• **Exercise prompt**: Revise the entries below so that "Where should I click to" becomes "Which spot should I tap to" wherever it occurs, leaving everything else unchanged, and omit the pictures from your version.

▶

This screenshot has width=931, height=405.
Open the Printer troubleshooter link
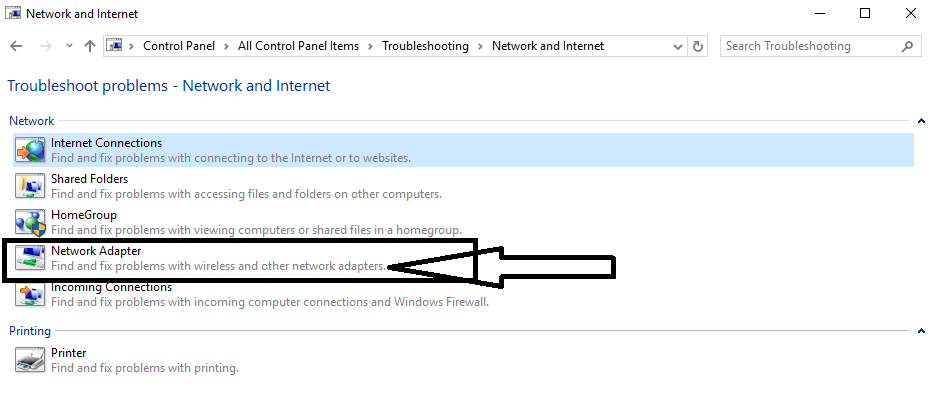(x=69, y=353)
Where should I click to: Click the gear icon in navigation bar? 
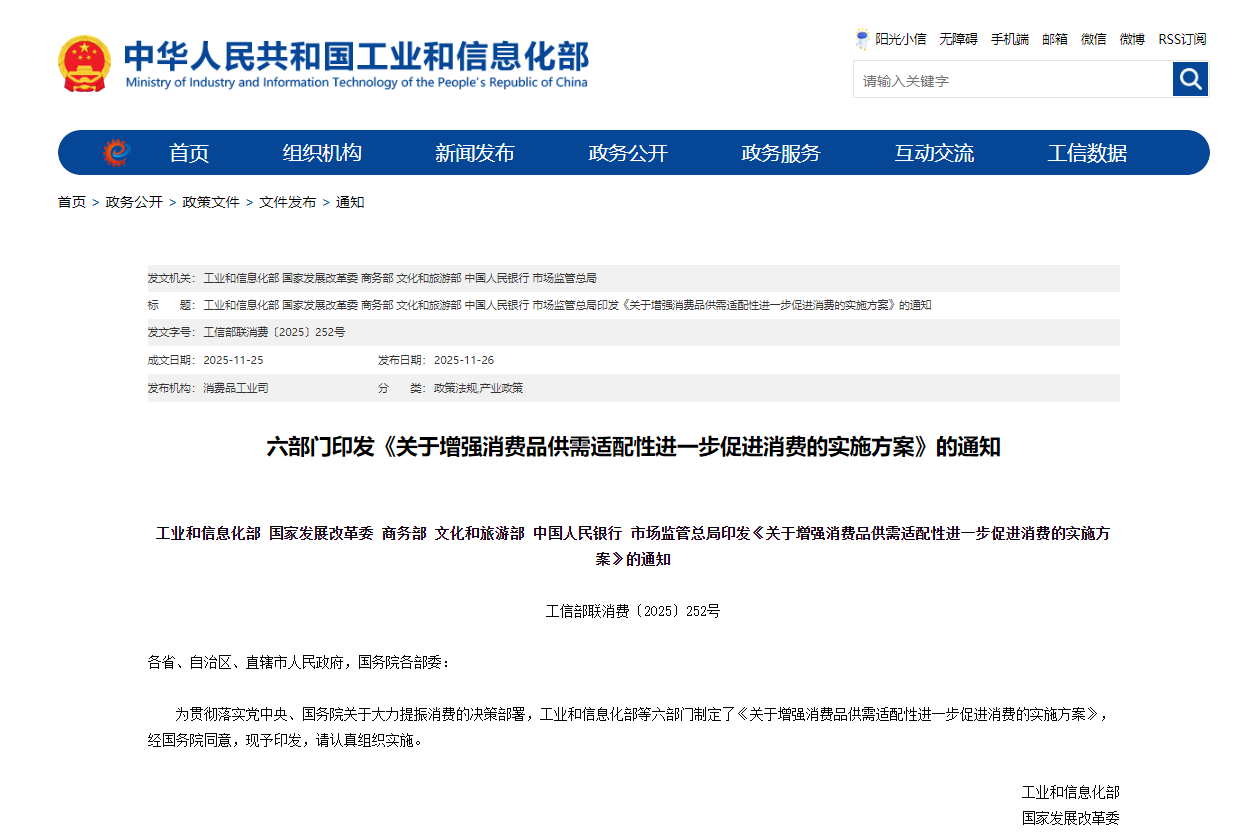116,153
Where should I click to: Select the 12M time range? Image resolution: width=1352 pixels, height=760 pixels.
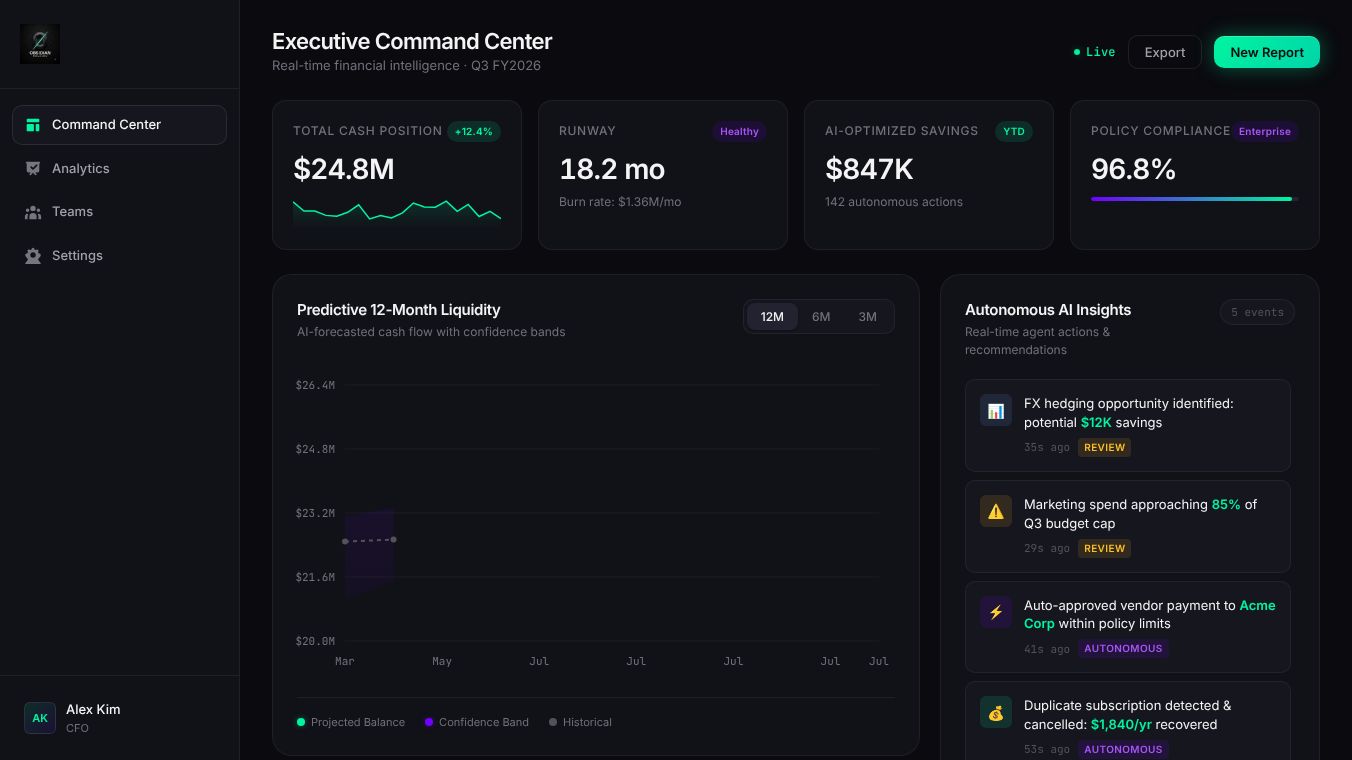(772, 317)
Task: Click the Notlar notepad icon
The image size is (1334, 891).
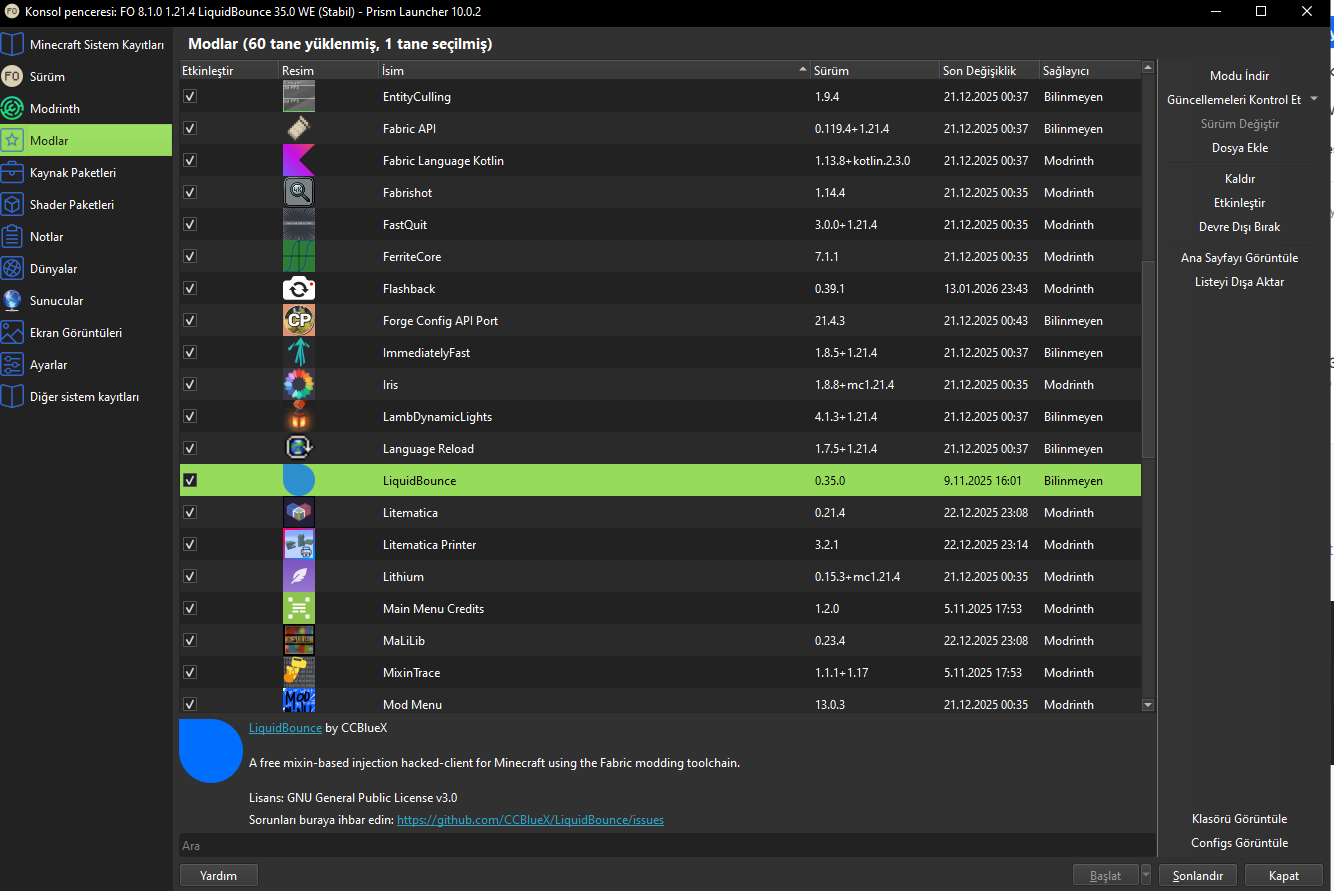Action: (x=13, y=236)
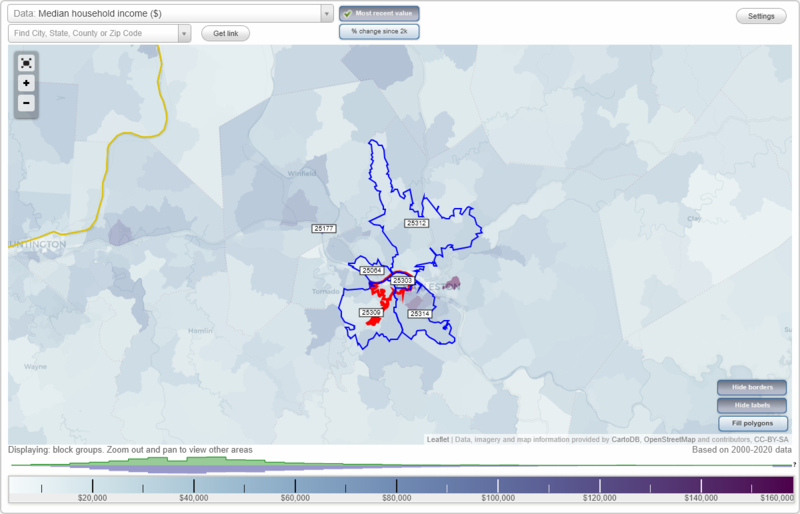Select the 25312 zip code marker
Viewport: 800px width, 514px height.
(416, 223)
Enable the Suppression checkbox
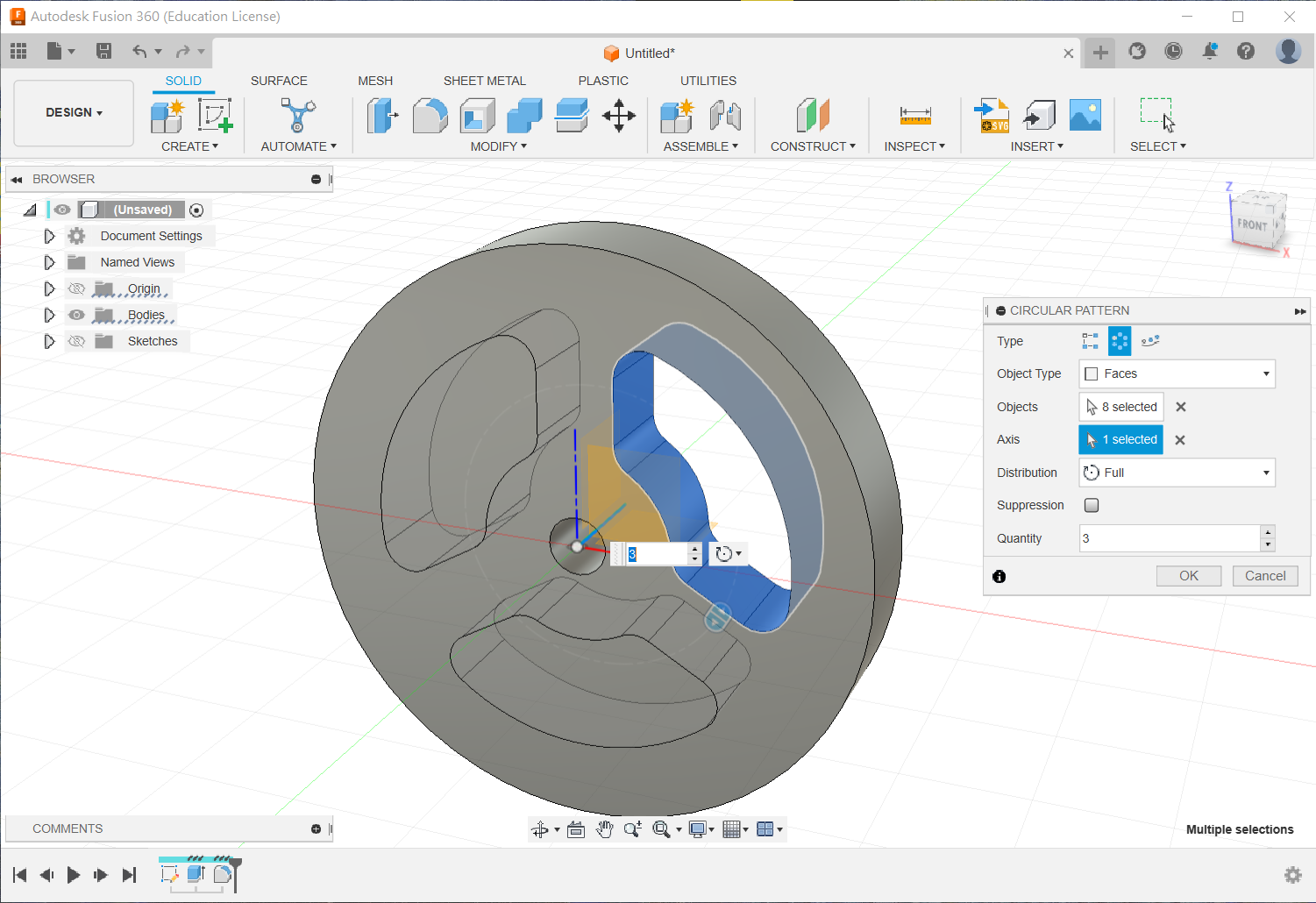This screenshot has width=1316, height=903. tap(1092, 505)
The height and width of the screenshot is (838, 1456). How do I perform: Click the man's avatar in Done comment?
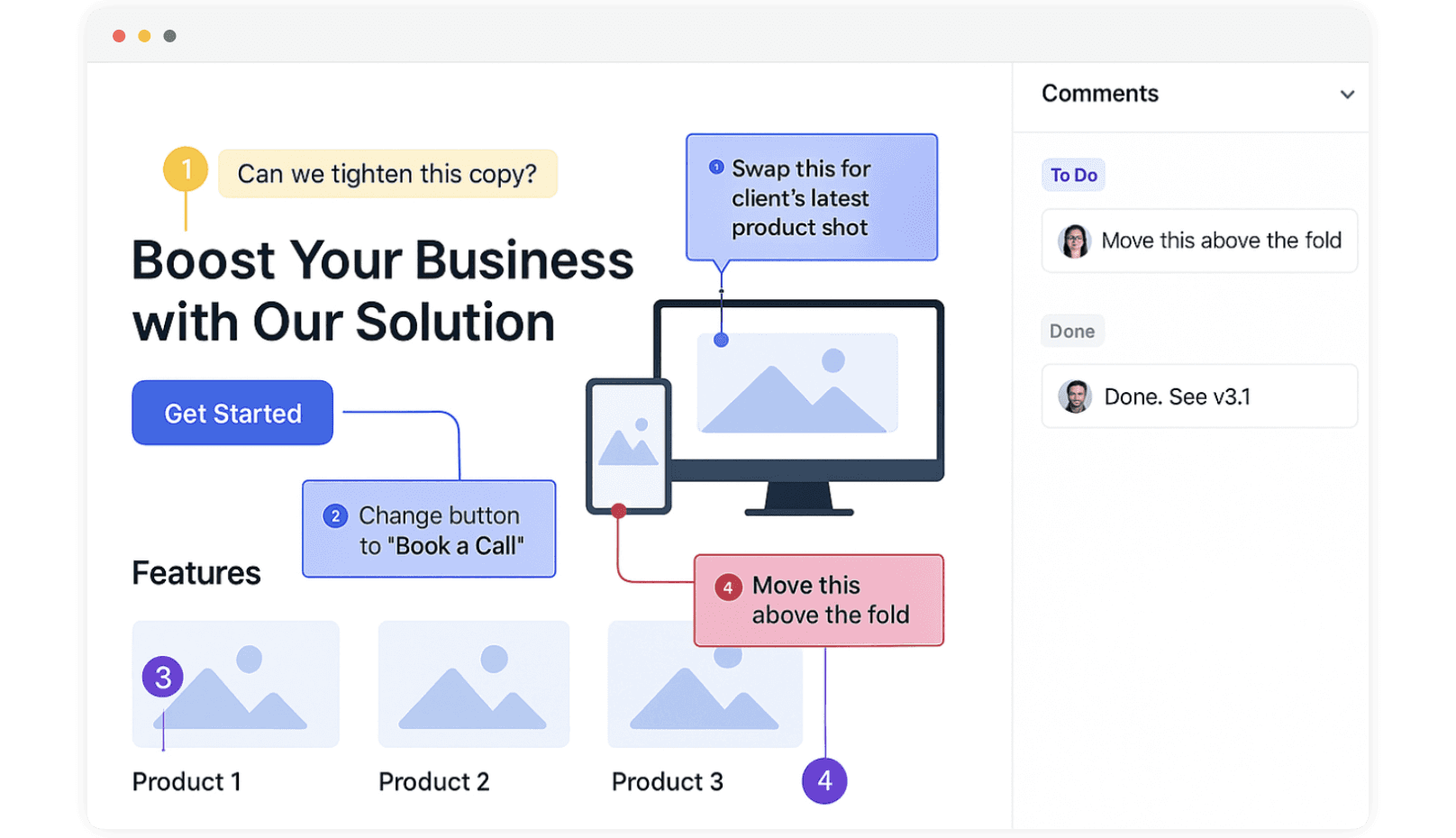coord(1074,396)
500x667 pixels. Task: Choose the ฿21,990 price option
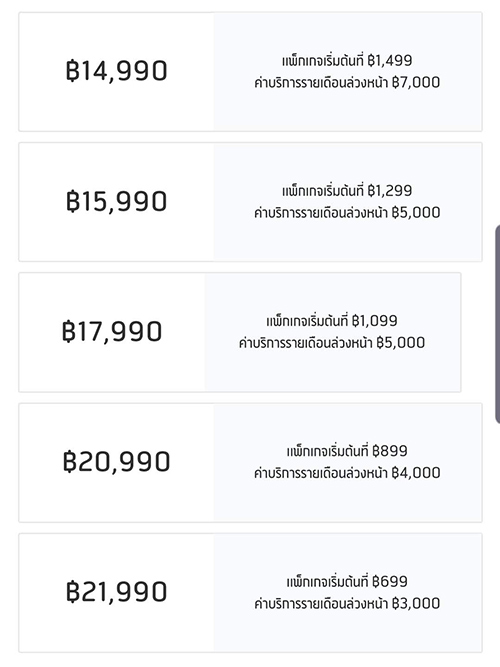250,593
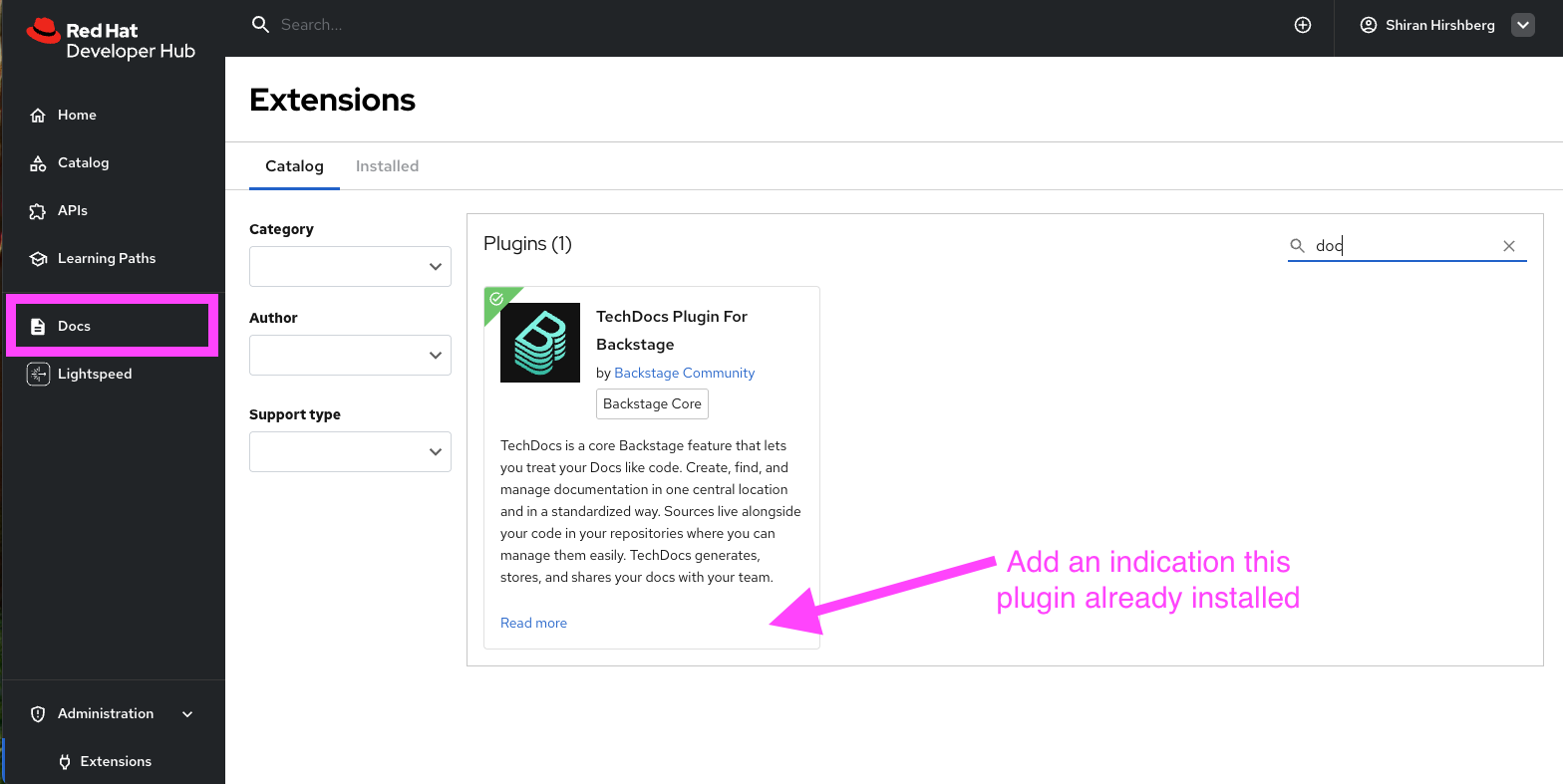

◀

• **Final answer**:
This screenshot has width=931, height=405.
Open the Printer troubleshooter link
(x=69, y=353)
Which spot should I tap to: Click the gear icon in navigation bar? 
116,153
Which spot should I tap to: Select the 12M time range? Image resolution: width=1352 pixels, height=760 pixels.
(772, 317)
Task: Click the Notlar notepad icon
The image size is (1334, 891).
Action: (x=13, y=236)
Select the 25312 zip code marker
Viewport: 800px width, 514px height.
(416, 223)
Enable the Suppression checkbox
This screenshot has width=1316, height=903. tap(1092, 505)
The height and width of the screenshot is (838, 1456). How do I perform: Click the man's avatar in Done comment?
coord(1074,396)
500x667 pixels. Task: Choose the ฿21,990 price option
250,593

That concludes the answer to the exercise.